== WHAT TO DO ==
Please start at the first line of the records beneath and quote each line exactly, ending with the line containing "Team (284, 15)".

== EXERCISE DATA ==

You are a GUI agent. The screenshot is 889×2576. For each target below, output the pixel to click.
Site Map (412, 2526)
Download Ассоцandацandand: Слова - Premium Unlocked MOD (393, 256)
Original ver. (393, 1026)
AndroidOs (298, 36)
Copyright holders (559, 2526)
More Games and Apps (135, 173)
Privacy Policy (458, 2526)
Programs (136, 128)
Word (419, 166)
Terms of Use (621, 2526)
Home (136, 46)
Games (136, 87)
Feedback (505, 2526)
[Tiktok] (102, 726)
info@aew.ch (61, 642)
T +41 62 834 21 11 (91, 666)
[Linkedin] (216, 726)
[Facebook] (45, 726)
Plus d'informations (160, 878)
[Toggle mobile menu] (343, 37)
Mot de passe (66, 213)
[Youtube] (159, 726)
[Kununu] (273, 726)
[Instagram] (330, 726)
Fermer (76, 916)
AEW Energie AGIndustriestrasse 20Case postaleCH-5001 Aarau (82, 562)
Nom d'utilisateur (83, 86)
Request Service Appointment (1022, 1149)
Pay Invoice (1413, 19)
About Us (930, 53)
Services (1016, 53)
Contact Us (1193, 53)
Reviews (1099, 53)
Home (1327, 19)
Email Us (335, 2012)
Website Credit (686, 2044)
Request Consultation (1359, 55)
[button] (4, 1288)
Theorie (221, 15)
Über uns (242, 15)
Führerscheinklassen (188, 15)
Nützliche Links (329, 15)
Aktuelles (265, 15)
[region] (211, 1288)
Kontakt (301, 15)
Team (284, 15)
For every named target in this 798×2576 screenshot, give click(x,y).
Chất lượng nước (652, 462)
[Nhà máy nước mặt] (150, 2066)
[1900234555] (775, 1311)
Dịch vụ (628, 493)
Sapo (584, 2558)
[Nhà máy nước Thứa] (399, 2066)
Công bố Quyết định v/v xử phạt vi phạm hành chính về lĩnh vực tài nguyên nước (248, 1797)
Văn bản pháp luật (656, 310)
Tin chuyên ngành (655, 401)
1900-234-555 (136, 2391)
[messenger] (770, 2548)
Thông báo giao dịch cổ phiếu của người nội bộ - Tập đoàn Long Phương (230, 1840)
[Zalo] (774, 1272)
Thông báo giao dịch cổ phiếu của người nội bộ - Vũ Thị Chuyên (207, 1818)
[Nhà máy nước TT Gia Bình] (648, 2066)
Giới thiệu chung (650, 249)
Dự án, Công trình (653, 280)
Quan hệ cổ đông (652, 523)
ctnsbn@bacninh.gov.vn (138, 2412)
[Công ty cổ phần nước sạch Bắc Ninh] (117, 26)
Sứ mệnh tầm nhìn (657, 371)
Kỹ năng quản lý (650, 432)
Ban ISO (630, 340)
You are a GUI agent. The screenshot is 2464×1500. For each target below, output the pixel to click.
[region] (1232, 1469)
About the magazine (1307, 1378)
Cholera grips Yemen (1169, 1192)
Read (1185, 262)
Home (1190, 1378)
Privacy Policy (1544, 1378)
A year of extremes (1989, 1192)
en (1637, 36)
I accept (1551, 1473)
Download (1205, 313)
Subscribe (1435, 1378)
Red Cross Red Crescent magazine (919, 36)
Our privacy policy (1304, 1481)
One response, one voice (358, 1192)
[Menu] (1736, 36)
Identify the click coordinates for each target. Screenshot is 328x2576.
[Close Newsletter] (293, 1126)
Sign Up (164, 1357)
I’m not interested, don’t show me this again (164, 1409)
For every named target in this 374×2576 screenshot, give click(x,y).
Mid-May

== WRITTEN RESPONSE ==
You are a GUI agent. The screenshot is 889×2576. For each target below, output the pixel to click.
Site Map (412, 2526)
Download Ассоцandацandand: Слова - Premium Unlocked MOD (393, 256)
Original ver. (393, 1026)
AndroidOs (298, 36)
Copyright holders (559, 2526)
More Games and Apps (135, 173)
Privacy Policy (458, 2526)
Programs (136, 128)
Word (419, 166)
Terms of Use (621, 2526)
Home (136, 46)
Games (136, 87)
Feedback (505, 2526)
[Tiktok] (102, 726)
info@aew.ch (61, 642)
T +41 62 834 21 11 (91, 666)
[Linkedin] (216, 726)
[Facebook] (45, 726)
Plus d'informations (160, 878)
[Toggle mobile menu] (343, 37)
Mot de passe (66, 213)
[Youtube] (159, 726)
[Kununu] (273, 726)
[Instagram] (330, 726)
Fermer (76, 916)
AEW Energie AGIndustriestrasse 20Case postaleCH-5001 Aarau (82, 562)
Nom d'utilisateur (83, 86)
Request Service Appointment (1022, 1149)
Pay Invoice (1413, 19)
About Us (930, 53)
Services (1016, 53)
Contact Us (1193, 53)
Reviews (1099, 53)
Home (1327, 19)
Email Us (335, 2012)
Website Credit (686, 2044)
Request Consultation (1359, 55)
[button] (4, 1288)
Theorie (221, 15)
Über uns (242, 15)
Führerscheinklassen (188, 15)
Nützliche Links (329, 15)
Aktuelles (265, 15)
[region] (211, 1288)
Kontakt (301, 15)
Team (284, 15)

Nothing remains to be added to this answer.